O TRXF11 iniciou 2026 em um novo patamar, combinando crescimento acelerado, distribuição robusta de rendimentos e forte presença no mercado secundário. Em janeiro, o fundo registrou o maior crescimento mensal de cotistas de sua história, saltando de 218.834 para 237.707 investidores, uma alta de 8,62% em apenas um mês, consolidando-se entre os FIIs mais populares da indústria.
Esse avanço ocorreu em um período marcado por eventos relevantes, como a conversão dos recibos da 12ª emissão, a manutenção de dividendos elevados e um volume expressivo de negociações. Ao final do mês, o fundo contava com 62,43 milhões de cotas emitidas e patrimônio líquido em torno de R$ 6,3 bilhões, considerando valor patrimonial por cota próximo de R$ 101. A liquidez acompanhou esse movimento, com volume médio diário negociado ao redor de R$ 22 milhões.
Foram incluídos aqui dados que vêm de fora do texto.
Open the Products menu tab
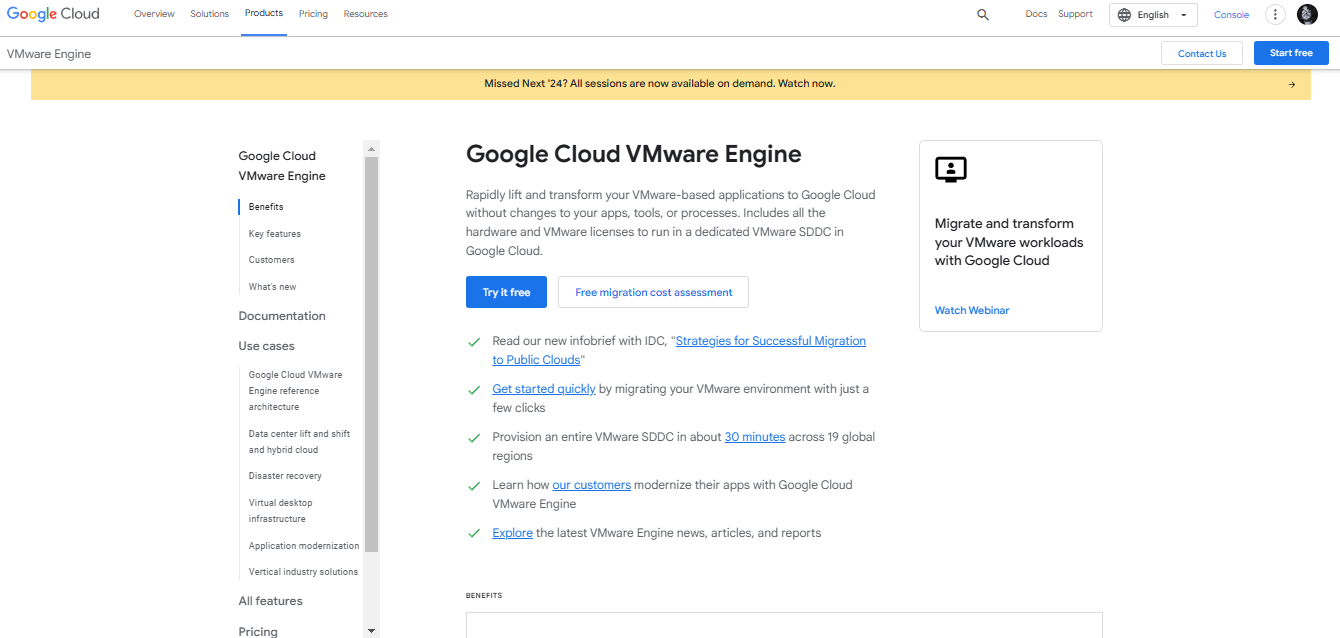Screen dimensions: 1340x638 point(264,14)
Mesmo após a maior emissão de sua história e uma expansão agressiva da carteira, o TRXF11 manteve a consistência na geração de resultados. Em janeiro, o resultado operacional foi de aproximadamente R$ 66 milhões, sustentando a distribuição de rendimentos em um cenário ainda marcado por juros elevados.
O fundo anunciou a distribuição de R$ 0,93 por cota, equivalente a um dividend yield mensal próximo de 0,97%, ou entre 11% e 12% ao ano, dependendo da cotação de mercado. O pagamento será realizado em fevereiro, com base na posição dos cotistas ao final de janeiro.
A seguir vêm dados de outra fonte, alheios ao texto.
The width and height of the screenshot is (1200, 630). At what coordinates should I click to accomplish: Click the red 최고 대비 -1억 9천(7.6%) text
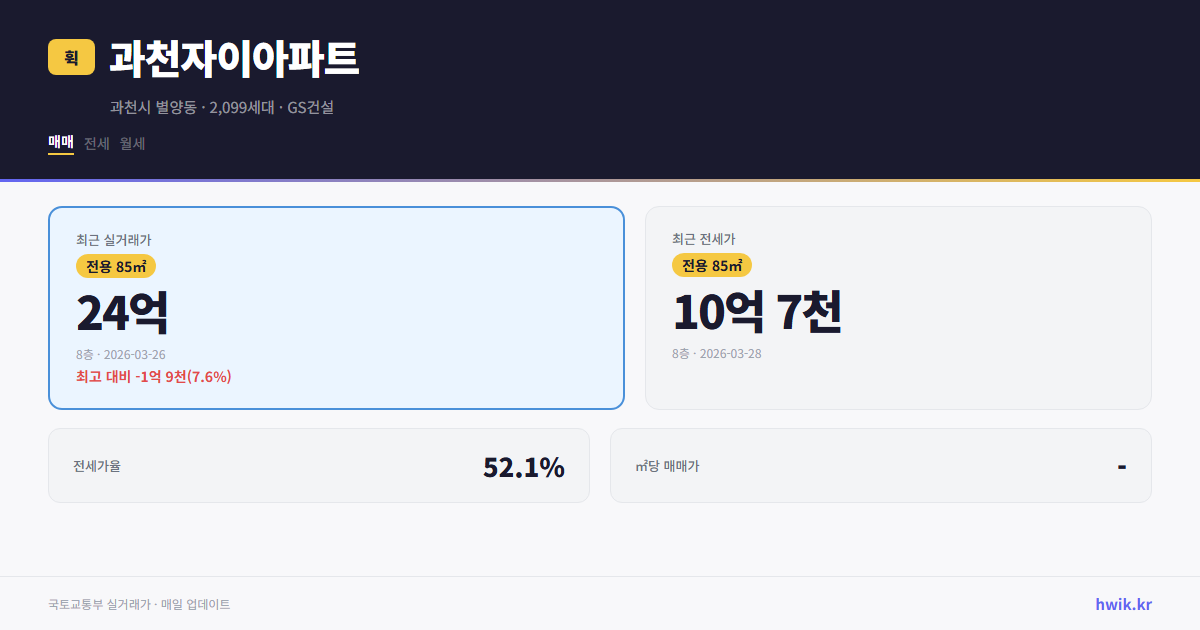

A gestão reiterou que o guidance de rendimentos permanece entre R$ 0,90 e R$ 0,93 por cota até dezembro de 2026, sustentado por resultado recorrente e reservas acumuladas próximas de R$ 0,30 por cota, oferecendo maior previsibilidade de fluxo de caixa ao investidor.
Parte relevante dos recursos captados na 12ª emissão foi direcionada para alocações estratégicas, ampliando a diversificação do portfólio e reforçando a qualidade dos ativos e dos inquilinos.
Principais alocações realizadas
- Fundos com exposição a lajes corporativas AAA
- Ativos ligados à geração de energia renovável
- Galpões industriais e logísticos
- Imóveis voltados ao setor de saúde
- Ativos com contratos atípicos de longo prazo
Com essa expansão, o TRXF11 passou por uma transformação estrutural, deixando de ser predominantemente um fundo focado em supermercados para se tornar um fundo híbrido, com gestão ativa e carteira diversificada entre imóveis físicos, CRIs, cotas de outros FIIs e uma pequena parcela em renda fixa.
Atualmente, o fundo atua em segmentos como varejo alimentar, logística, saúde, educação e lajes corporativas, com mais de 120 imóveis e mais de 380 inquilinos, mantendo vacância física inferior a 1%.
Apesar da solidez operacional e da manutenção dos dividendos, a cota segue negociada abaixo do valor patrimonial, com P/VP em torno de 0,92. Esse desconto é atribuído principalmente à conversão das cotas da 12ª emissão, à pressão vendedora no curto prazo e ao ajuste natural após um crescimento acelerado.
Do ponto de vista financeiro, o fundo mantém estrutura sob controle, com alavancagem líquida inferior a 7%, dívida indexada majoritariamente ao IPCA e vacância mínima, indicando que a pressão recente na cotação reflete mais a dinâmica de mercado do que problemas operacionais.
Para 2026, o cenário combina possível volatilidade no curto prazo com fundamentos sólidos no médio e longo prazo. Para investidores focados em renda recorrente e análise estrutural, o TRXF11 segue relevante, embora exija acompanhamento contínuo da estratégia de gestão e das movimentações da carteira.